Nearly 70% of GPs have experienced a shortage of the new over-65s flu vaccine, forcing them to turn away vulnerable older patients as a result.
In a Pulse survey of 650 GPs, 68.5% said their practice suffered a shortage of adjuvanted trivalent flu vaccine (aTIV) that has been recommended for patients aged over 65 this year, with only 20% saying they had no trouble securing the vaccine.
Around a quarter of GPs have also suffered a shortage of the quadrivalent vaccine (QIV), recommended for patients in the 18-64 age group.
The GPs surveyed said that it meant they were unable to vaccinate as many elderly patients as they would have liked.
Manufacturer Seqirus is only delivering the aTIV vaccine in a phased process, with 40% delivered in September, 20% in October and 40% in November, with GPs warning ahead of the vaccination season that they would run out between batches.
This has resulted in practices having to delay vaccinating patients or refer them to pharmacists due to problems with securing flu vaccine stock.
Practices have been told by NHS England that all flu vaccines will be delivered by 17 November 2018.

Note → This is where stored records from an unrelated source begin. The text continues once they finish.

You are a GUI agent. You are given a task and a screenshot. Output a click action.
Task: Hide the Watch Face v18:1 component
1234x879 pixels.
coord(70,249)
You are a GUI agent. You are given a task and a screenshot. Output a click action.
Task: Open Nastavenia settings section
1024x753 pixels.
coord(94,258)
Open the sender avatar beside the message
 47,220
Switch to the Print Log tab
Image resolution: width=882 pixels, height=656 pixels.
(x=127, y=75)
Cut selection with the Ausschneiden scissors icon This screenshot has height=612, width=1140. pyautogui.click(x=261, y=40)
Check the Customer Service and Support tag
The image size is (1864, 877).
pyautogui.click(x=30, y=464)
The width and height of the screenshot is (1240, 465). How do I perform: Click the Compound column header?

But the BMA has called this year’s flu vaccine situation a ‘nightmare for GPs’, and asked NHS England to ensure the issues do not reoccur during the next flu season.
But NHS England has blamed GPs, claiming that practices had ‘more than enough time’ to place their orders.
Dr Melanie Blackman, a GP from Wiltshire said: ‘Failed delivery times – delayed by two weeks, resulting in us having to cancel or move 170+ appointments. We now have no stock of the Fluad and more people to immunise despite ordering 100 more than we have last year for that age group.’
Dr John Hughes, a GP in Worcestershire, said: ‘We book the village hall every year for our flu day. We had to change the date because of vaccine availability. Thankfully the clinic hadn’t been fully booked at that point, so it was straightforward to contact patients. But it had an impact on availability of staff for the flu day who had already made plans. Consequently we were understaffed for our Saturday flu clinic.’
Dr Marie Williams, a GP from Blackpool said: ‘It has been a complete debacle, wasting practice and patient time. To add insult to injury, patients have been complaining that it’s the practice’s fault when clinics appointments have been sent our in good faith and supplies ordered in plenty of time.’
Dr Paul Evans, a GP from Durham said: ‘We have had patients go to the pharmacy due to this delay, losing us a lot of money.’
Dr Richard Vautrey, BMA GP committee chair, said: ‘We know there is understandable frustration among GPs and patients alike because of the disruption caused by the phased delivery of this year’s vaccine recommended for over-65s.
‘Previously, many patients will have been used to receiving their vaccination on demand from their GP or pharmacist, but because of the phased delivery, this has not been possible this year.
‘However, with the next delivery of vaccines expected this month, we have been assured that there are adequate supplies to vaccinate all those who need it and patients should be encouraged to make an appointment to get protected for the winter.
‘As practices begin planning for next year, NHS England must learn lessons from the disruption seen in the past weeks. Adequate notice and guidance to all practices must be given well in advance of the ordering period, to allow both practices and manufacturers to ensure there are no further supply problems for next year. Improving information for the public would also be beneficial.’
An NHS England spokesperson said: ‘This survey of little more than 1% of GPs ignores the fact that this week, 100% of vaccines will have been delivered by the manufacturer to those surgeries and pharmacists who placed an order on time, so the public can be assured that – as the BMA has confirmed – there is sufficient supply of the vaccine in stock for everyone to get protected ahead of winter.’
A Seqirus spokesperson said: ‘By the end of this week we will have completed the third and final phase of the delivery plan agreed with NHS England earlier this year.
‘Our second and third phase deliveries included extra stock that we were able to make available, taking total supply of Fluad [aTIV] across the UK this season to 9.8m doses.’
Both supplier Seqirus and NHS England previously said that there had been a large increase in demand from practices and pharmacies for the vaccines compared with previous years and that it was ‘working as quickly as possible to respond’.
However official data from Public Health England has shown that the number of patients aged over 65 receiving the vaccine has dropped significantly this flu season compared with last year, amidst falling rates of uptake among all at-risk group.